EXERCISE BRIEF
The data should be printed again, exactly.

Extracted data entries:
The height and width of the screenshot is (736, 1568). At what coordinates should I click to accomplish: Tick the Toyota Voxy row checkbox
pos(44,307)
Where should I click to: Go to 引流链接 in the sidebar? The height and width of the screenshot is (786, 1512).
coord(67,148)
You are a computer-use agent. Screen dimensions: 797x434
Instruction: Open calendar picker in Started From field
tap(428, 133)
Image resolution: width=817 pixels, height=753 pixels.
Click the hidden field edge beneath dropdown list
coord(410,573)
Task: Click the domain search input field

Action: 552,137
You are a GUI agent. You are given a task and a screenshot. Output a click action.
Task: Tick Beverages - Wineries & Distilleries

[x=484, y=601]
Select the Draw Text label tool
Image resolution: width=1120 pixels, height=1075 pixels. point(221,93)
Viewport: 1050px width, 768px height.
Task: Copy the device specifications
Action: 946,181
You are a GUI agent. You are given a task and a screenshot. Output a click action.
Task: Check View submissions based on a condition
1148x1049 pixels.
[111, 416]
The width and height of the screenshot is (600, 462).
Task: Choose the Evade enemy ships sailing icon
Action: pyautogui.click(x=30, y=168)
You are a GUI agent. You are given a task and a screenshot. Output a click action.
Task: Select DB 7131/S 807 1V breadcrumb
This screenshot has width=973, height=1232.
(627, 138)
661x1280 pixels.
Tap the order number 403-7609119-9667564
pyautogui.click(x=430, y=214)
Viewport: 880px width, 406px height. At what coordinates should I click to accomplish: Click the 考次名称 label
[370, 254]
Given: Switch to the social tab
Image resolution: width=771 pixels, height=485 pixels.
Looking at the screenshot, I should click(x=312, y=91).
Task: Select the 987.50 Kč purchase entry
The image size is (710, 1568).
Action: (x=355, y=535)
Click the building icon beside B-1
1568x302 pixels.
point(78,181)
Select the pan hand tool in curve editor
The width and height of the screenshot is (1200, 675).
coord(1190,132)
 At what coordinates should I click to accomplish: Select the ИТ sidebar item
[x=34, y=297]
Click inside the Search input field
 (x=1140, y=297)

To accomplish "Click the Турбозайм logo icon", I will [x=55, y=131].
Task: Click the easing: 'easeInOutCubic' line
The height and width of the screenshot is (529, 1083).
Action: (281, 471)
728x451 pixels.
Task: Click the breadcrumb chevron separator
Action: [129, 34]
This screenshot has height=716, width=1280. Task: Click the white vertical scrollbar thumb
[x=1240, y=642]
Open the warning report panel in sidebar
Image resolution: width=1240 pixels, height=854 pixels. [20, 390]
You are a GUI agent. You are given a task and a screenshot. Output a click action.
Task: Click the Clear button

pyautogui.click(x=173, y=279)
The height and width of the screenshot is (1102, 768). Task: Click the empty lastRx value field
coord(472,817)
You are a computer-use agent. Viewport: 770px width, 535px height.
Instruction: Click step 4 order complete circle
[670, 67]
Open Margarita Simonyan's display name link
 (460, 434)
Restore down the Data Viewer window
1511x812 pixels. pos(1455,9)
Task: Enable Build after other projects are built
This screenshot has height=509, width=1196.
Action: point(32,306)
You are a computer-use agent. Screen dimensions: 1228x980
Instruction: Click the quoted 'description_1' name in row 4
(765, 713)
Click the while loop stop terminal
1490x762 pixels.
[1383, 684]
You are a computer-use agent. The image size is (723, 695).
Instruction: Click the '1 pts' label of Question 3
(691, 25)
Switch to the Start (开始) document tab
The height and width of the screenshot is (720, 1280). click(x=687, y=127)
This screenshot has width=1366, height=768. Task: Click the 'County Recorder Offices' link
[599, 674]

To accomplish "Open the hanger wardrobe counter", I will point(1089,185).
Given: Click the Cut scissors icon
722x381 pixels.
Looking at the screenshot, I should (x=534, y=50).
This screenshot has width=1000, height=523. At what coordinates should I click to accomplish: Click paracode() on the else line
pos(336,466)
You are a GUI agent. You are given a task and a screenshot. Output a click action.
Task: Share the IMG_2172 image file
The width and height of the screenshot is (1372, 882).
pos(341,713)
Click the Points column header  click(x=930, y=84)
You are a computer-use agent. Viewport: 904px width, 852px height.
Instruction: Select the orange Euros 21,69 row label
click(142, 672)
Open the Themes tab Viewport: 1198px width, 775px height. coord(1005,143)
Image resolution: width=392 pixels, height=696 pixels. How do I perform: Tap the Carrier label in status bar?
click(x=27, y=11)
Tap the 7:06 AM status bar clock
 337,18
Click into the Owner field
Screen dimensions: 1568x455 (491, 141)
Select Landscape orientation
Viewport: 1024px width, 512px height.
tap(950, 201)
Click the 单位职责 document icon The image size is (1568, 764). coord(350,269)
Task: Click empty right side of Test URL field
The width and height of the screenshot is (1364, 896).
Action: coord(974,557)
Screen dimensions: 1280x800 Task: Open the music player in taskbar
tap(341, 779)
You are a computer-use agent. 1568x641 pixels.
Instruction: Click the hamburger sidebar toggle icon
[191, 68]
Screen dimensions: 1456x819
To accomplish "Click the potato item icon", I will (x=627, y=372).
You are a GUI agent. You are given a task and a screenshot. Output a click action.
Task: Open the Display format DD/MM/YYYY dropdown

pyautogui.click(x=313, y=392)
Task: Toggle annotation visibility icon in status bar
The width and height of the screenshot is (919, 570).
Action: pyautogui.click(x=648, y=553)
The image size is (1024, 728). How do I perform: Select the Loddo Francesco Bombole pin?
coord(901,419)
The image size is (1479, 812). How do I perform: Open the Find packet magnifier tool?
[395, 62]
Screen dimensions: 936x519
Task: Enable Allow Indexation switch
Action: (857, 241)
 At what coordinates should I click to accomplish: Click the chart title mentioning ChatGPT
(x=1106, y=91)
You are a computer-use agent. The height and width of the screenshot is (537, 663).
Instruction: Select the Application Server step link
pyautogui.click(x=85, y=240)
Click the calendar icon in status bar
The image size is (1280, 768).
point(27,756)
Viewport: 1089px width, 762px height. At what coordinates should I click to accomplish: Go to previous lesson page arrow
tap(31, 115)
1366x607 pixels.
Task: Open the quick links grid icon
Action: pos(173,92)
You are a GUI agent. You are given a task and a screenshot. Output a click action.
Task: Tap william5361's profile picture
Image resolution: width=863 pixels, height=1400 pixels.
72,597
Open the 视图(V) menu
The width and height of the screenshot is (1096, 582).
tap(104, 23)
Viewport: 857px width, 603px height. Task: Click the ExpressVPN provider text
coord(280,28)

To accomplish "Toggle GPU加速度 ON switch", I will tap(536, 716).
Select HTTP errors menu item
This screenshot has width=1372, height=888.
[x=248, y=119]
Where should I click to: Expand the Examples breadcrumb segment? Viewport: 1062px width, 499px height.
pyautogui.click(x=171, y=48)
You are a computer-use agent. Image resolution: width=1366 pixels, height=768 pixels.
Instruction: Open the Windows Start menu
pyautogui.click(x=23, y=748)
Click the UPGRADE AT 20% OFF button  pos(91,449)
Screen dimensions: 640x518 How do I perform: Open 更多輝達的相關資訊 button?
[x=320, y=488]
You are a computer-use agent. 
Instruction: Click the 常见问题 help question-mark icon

SOLUTION
The height and width of the screenshot is (736, 1568). At what coordinates should I click to accomplish: Tick the Toyota Voxy row checkbox
pos(44,307)
Where should I click to: Go to 引流链接 in the sidebar? The height and width of the screenshot is (786, 1512).
coord(67,148)
You are a computer-use agent. Screen dimensions: 797x434
Instruction: Open calendar picker in Started From field
tap(428, 133)
Image resolution: width=817 pixels, height=753 pixels.
Click the hidden field edge beneath dropdown list
coord(410,573)
Task: Click the domain search input field

Action: 552,137
You are a GUI agent. You are given a task and a screenshot. Output a click action.
Task: Tick Beverages - Wineries & Distilleries

[x=484, y=601]
Select the Draw Text label tool
Image resolution: width=1120 pixels, height=1075 pixels. point(221,93)
Viewport: 1050px width, 768px height.
Task: Copy the device specifications
Action: 946,181
You are a GUI agent. You are given a task and a screenshot. Output a click action.
Task: Check View submissions based on a condition
1148x1049 pixels.
[111, 416]
The width and height of the screenshot is (600, 462).
Task: Choose the Evade enemy ships sailing icon
Action: pyautogui.click(x=30, y=168)
You are a GUI agent. You are given a task and a screenshot. Output a click action.
Task: Select DB 7131/S 807 1V breadcrumb
This screenshot has width=973, height=1232.
(627, 138)
661x1280 pixels.
Tap the order number 403-7609119-9667564
pyautogui.click(x=430, y=214)
Viewport: 880px width, 406px height. At what coordinates should I click to accomplish: Click the 考次名称 label
[370, 254]
Given: Switch to the social tab
Image resolution: width=771 pixels, height=485 pixels.
Looking at the screenshot, I should click(x=312, y=91).
Task: Select the 987.50 Kč purchase entry
The image size is (710, 1568).
Action: (x=355, y=535)
Click the building icon beside B-1
1568x302 pixels.
point(78,181)
Select the pan hand tool in curve editor
The width and height of the screenshot is (1200, 675).
coord(1190,132)
 At what coordinates should I click to accomplish: Select the ИТ sidebar item
[x=34, y=297]
Click inside the Search input field
 (x=1140, y=297)

To accomplish "Click the Турбозайм logo icon", I will [x=55, y=131].
Task: Click the easing: 'easeInOutCubic' line
The height and width of the screenshot is (529, 1083).
Action: (281, 471)
728x451 pixels.
Task: Click the breadcrumb chevron separator
Action: [129, 34]
This screenshot has height=716, width=1280. Task: Click the white vertical scrollbar thumb
[x=1240, y=642]
Open the warning report panel in sidebar
Image resolution: width=1240 pixels, height=854 pixels. [20, 390]
You are a GUI agent. You are given a task and a screenshot. Output a click action.
Task: Click the Clear button

pyautogui.click(x=173, y=279)
The height and width of the screenshot is (1102, 768). Task: Click the empty lastRx value field
coord(472,817)
You are a computer-use agent. Viewport: 770px width, 535px height.
Instruction: Click step 4 order complete circle
[670, 67]
Open Margarita Simonyan's display name link
 (460, 434)
Restore down the Data Viewer window
1511x812 pixels. pos(1455,9)
Task: Enable Build after other projects are built
This screenshot has height=509, width=1196.
Action: point(32,306)
You are a computer-use agent. Screen dimensions: 1228x980
Instruction: Click the quoted 'description_1' name in row 4
(765, 713)
Click the while loop stop terminal
1490x762 pixels.
[1383, 684]
You are a computer-use agent. The image size is (723, 695).
Instruction: Click the '1 pts' label of Question 3
(691, 25)
Switch to the Start (开始) document tab
The height and width of the screenshot is (720, 1280). click(x=687, y=127)
This screenshot has width=1366, height=768. Task: Click the 'County Recorder Offices' link
[599, 674]

To accomplish "Open the hanger wardrobe counter", I will point(1089,185).
Given: Click the Cut scissors icon
722x381 pixels.
Looking at the screenshot, I should (x=534, y=50).
This screenshot has width=1000, height=523. At what coordinates should I click to accomplish: Click paracode() on the else line
pos(336,466)
You are a GUI agent. You are given a task and a screenshot. Output a click action.
Task: Share the IMG_2172 image file
The width and height of the screenshot is (1372, 882).
pos(341,713)
Click the Points column header  click(x=930, y=84)
You are a computer-use agent. Viewport: 904px width, 852px height.
Instruction: Select the orange Euros 21,69 row label
click(142, 672)
Open the Themes tab Viewport: 1198px width, 775px height. coord(1005,143)
Image resolution: width=392 pixels, height=696 pixels. How do I perform: Tap the Carrier label in status bar?
click(x=27, y=11)
Tap the 7:06 AM status bar clock
 337,18
Click into the Owner field
Screen dimensions: 1568x455 (491, 141)
Select Landscape orientation
Viewport: 1024px width, 512px height.
tap(950, 201)
Click the 单位职责 document icon The image size is (1568, 764). coord(350,269)
Task: Click empty right side of Test URL field
The width and height of the screenshot is (1364, 896).
Action: coord(974,557)
Screen dimensions: 1280x800 Task: Open the music player in taskbar
tap(341, 779)
You are a computer-use agent. 1568x641 pixels.
Instruction: Click the hamburger sidebar toggle icon
[191, 68]
Screen dimensions: 1456x819
To accomplish "Click the potato item icon", I will (x=627, y=372).
You are a GUI agent. You are given a task and a screenshot. Output a click action.
Task: Open the Display format DD/MM/YYYY dropdown

pyautogui.click(x=313, y=392)
Task: Toggle annotation visibility icon in status bar
The width and height of the screenshot is (919, 570).
Action: pyautogui.click(x=648, y=553)
The image size is (1024, 728). How do I perform: Select the Loddo Francesco Bombole pin?
coord(901,419)
The image size is (1479, 812). How do I perform: Open the Find packet magnifier tool?
[395, 62]
Screen dimensions: 936x519
Task: Enable Allow Indexation switch
Action: (857, 241)
 At what coordinates should I click to accomplish: Click the chart title mentioning ChatGPT
(x=1106, y=91)
You are a computer-use agent. The height and width of the screenshot is (537, 663).
Instruction: Select the Application Server step link
pyautogui.click(x=85, y=240)
Click the calendar icon in status bar
The image size is (1280, 768).
point(27,756)
Viewport: 1089px width, 762px height. At what coordinates should I click to accomplish: Go to previous lesson page arrow
tap(31, 115)
1366x607 pixels.
Task: Open the quick links grid icon
Action: pos(173,92)
You are a GUI agent. You are given a task and a screenshot. Output a click action.
Task: Tap william5361's profile picture
Image resolution: width=863 pixels, height=1400 pixels.
72,597
Open the 视图(V) menu
The width and height of the screenshot is (1096, 582).
tap(104, 23)
Viewport: 857px width, 603px height. Task: Click the ExpressVPN provider text
coord(280,28)

To accomplish "Toggle GPU加速度 ON switch", I will tap(536, 716).
Select HTTP errors menu item
This screenshot has width=1372, height=888.
[x=248, y=119]
Where should I click to: Expand the Examples breadcrumb segment? Viewport: 1062px width, 499px height.
pyautogui.click(x=171, y=48)
You are a computer-use agent. Image resolution: width=1366 pixels, height=768 pixels.
Instruction: Open the Windows Start menu
pyautogui.click(x=23, y=748)
Click the UPGRADE AT 20% OFF button  pos(91,449)
Screen dimensions: 640x518 How do I perform: Open 更多輝達的相關資訊 button?
[x=320, y=488]
You are a computer-use agent. 
Instruction: Click the 常见问题 help question-mark icon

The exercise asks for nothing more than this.